東京オリンピック大会組織委員会を中心に最重要な視点として挙げられている一つが「オリンピック・レガシー」がある。宣教師を意味する「レガタス」を語源とする言葉「レガシー」は、バンクーバー冬季五輪以降その議論が盛んに交わされるようになり、近年では大会を通じて世界各地に残す開催国への長期にわたる影響を、「未来への遺産」として開催前から計画的に策定している。
東京オリンピック・パラリンピックにおいても「アクション&レガシープラン」が公表されており、その内容は多岐にわたる。組織委員会HPを見ても「大会後のフォロー体制も含め、後に『レガシーレポート』として取りまとめていく」としており、新型コロナ禍での大会開催はスポーツ・レガシーとして国内外に残されていくものと考えられる。
一方で、新型コロナ感染拡大前から課題として挙げられ、感染拡大とともにいつの間にか棚上げされてしまったレガシーの議論がある。新国立競技場である。2012年の新国立競技場基本構想国際デザイン競技から始まる新国立競技場建設は、その後の白紙撤回からの再コンペなど建設プロジェクトとして混乱を極め、後手にまわる対応の中、関係者の並々ならない努力もあり完成を迎えたが、そのツケは大会後の後利用が全くもって進んでいないという形で残されてしまっている。
我が国の代表的陸上競技場として残せば良いではないかとの議論はサブトラック(補助競技場)の不在によりまず除外されている。そもそも陸上の公認競技場として要件を満たしていないのである。ではトラックの内側であるインフィールドを使用した球技場としてはどうか、との議論もあるが、現在の陸上トラックのうえに改修工事で観客席を設けた場合、緩やかな勾配のスタンドとなってサッカーやラグビーの観戦環境としては臨場感が乏しい施設になるだろう。そもそも2階以上の観客席はインフィールドから遠く離れた現在の位置から近づける改修は難しく、中途半端な施設になりかねないのが実状である。アスリートファーストに立ったスタジアムであることは重々わかるのであるが、のちのちどのようにでも利用できるように計画された膨大な床面積による巨大施設は、将来の利用に対して多目的というより無目的な施設となってしまった。
建物そのものだけでなく、その運用についても不透明だ。萩生田光一文部科学大臣が「大会警備の都合で詳細な図面を民間事業者に示せない」としており、競技場を管理・運営する日本スポーツ振興センターが6月18日にようやく「国立競技場の運営管理に係る民間事業化に向けたアドバイザリー業務の委託」の企画競争の公告をした状態だ。

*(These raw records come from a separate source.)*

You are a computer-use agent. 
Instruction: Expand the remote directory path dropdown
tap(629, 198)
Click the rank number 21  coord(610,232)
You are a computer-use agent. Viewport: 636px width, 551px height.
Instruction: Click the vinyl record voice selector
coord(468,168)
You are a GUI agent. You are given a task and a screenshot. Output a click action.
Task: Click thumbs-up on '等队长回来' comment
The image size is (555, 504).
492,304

周辺施設も含めた神宮外苑全体で見てみると、秩父宮ラグビー場を屋内型のラグビー場にして、コンサートはじめエンターテインメントも開催できるものとして改修しながら、神宮球場・第二球場の位置と置き換えるといった外苑敷地全体に係わるような計画構想が先行して進んでいる。かつて旧国立競技場に隣接していた日本青年館は移転を経て新日本青年館として稼働をはじめている。神宮外苑アイススケート場の隣り合わせにホテルが完成するなど神宮外苑エリア全体で再編が進む中、新国立競技場だけがオリンピック・パラリンピック以降の姿が見えていない。まさに全体図は描けているのに肝心カナメが決められていない画竜点睛を欠く状況となっている。

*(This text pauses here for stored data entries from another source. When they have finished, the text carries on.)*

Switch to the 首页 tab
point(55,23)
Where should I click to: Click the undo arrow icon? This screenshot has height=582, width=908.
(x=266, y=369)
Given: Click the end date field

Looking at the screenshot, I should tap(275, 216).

過去の夏季五輪のメインスタジアムを見ると、スポーツスタジアムという単一の用途では運営が苦しくなっている。ロンドン大会では5~10年を見越して世界的なスポーツイベントを招致していたが、構造の変更や運営コストを垂れ流してしまっている。当初計画から予定していたホームチームも決定に至るいざこざのなかで改修工事そのものが遅れてしまった経緯もある。北京大会のメインスタジアム「鳥の巣」も隣接する水泳場「水立法」も運営には苦慮している。水泳場は競泳場を割り切ってウォーターパークとするなど一般利用にも活路を見出しているが、維持費は割高で公園内に廃墟化している施設も少なくない。